§ EXERCISE OBJECTIVE
The expected result is every line of the records, printed exactly.

§ Stored data entries

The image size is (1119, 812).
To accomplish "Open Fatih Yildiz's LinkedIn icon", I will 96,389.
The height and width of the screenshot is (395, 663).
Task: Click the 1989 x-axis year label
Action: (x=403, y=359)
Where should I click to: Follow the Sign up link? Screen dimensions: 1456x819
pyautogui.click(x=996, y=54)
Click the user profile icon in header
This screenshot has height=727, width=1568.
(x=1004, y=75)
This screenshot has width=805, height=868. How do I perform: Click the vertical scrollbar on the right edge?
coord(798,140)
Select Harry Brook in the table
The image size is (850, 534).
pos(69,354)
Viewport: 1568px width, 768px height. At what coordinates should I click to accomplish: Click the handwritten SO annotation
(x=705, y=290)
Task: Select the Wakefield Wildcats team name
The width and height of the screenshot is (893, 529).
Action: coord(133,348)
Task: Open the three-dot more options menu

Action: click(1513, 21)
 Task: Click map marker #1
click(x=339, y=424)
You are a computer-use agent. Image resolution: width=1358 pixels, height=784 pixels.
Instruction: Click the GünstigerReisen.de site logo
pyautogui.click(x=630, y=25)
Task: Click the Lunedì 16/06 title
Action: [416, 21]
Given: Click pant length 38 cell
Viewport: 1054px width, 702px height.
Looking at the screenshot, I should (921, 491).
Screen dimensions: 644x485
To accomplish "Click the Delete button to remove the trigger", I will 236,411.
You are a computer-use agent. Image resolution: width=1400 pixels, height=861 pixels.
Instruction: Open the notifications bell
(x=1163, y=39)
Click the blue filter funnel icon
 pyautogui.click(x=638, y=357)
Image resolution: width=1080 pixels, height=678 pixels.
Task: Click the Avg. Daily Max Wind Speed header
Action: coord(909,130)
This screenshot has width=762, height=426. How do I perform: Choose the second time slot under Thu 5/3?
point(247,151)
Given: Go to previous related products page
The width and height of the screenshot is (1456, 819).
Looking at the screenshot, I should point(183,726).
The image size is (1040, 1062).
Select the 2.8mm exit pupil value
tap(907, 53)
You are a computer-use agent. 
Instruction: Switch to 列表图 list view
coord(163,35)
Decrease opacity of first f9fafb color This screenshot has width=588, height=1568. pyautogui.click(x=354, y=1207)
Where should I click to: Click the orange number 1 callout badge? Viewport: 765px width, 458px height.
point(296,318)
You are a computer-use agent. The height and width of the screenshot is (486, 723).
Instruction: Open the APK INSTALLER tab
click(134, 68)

§ REPLY
The image size is (1119, 812).
To accomplish "Open Fatih Yildiz's LinkedIn icon", I will 96,389.
The height and width of the screenshot is (395, 663).
Task: Click the 1989 x-axis year label
Action: (x=403, y=359)
Where should I click to: Follow the Sign up link? Screen dimensions: 1456x819
pyautogui.click(x=996, y=54)
Click the user profile icon in header
This screenshot has height=727, width=1568.
(x=1004, y=75)
This screenshot has width=805, height=868. How do I perform: Click the vertical scrollbar on the right edge?
coord(798,140)
Select Harry Brook in the table
The image size is (850, 534).
pos(69,354)
Viewport: 1568px width, 768px height. At what coordinates should I click to accomplish: Click the handwritten SO annotation
(x=705, y=290)
Task: Select the Wakefield Wildcats team name
The width and height of the screenshot is (893, 529).
Action: coord(133,348)
Task: Open the three-dot more options menu

Action: click(1513, 21)
 Task: Click map marker #1
click(x=339, y=424)
You are a computer-use agent. Image resolution: width=1358 pixels, height=784 pixels.
Instruction: Click the GünstigerReisen.de site logo
pyautogui.click(x=630, y=25)
Task: Click the Lunedì 16/06 title
Action: [416, 21]
Given: Click pant length 38 cell
Viewport: 1054px width, 702px height.
Looking at the screenshot, I should (921, 491).
Screen dimensions: 644x485
To accomplish "Click the Delete button to remove the trigger", I will 236,411.
You are a computer-use agent. Image resolution: width=1400 pixels, height=861 pixels.
Instruction: Open the notifications bell
(x=1163, y=39)
Click the blue filter funnel icon
 pyautogui.click(x=638, y=357)
Image resolution: width=1080 pixels, height=678 pixels.
Task: Click the Avg. Daily Max Wind Speed header
Action: coord(909,130)
This screenshot has width=762, height=426. How do I perform: Choose the second time slot under Thu 5/3?
point(247,151)
Given: Go to previous related products page
The width and height of the screenshot is (1456, 819).
Looking at the screenshot, I should point(183,726).
The image size is (1040, 1062).
Select the 2.8mm exit pupil value
tap(907, 53)
You are a computer-use agent. 
Instruction: Switch to 列表图 list view
coord(163,35)
Decrease opacity of first f9fafb color This screenshot has width=588, height=1568. pyautogui.click(x=354, y=1207)
Where should I click to: Click the orange number 1 callout badge? Viewport: 765px width, 458px height.
point(296,318)
You are a computer-use agent. The height and width of the screenshot is (486, 723).
Instruction: Open the APK INSTALLER tab
click(134, 68)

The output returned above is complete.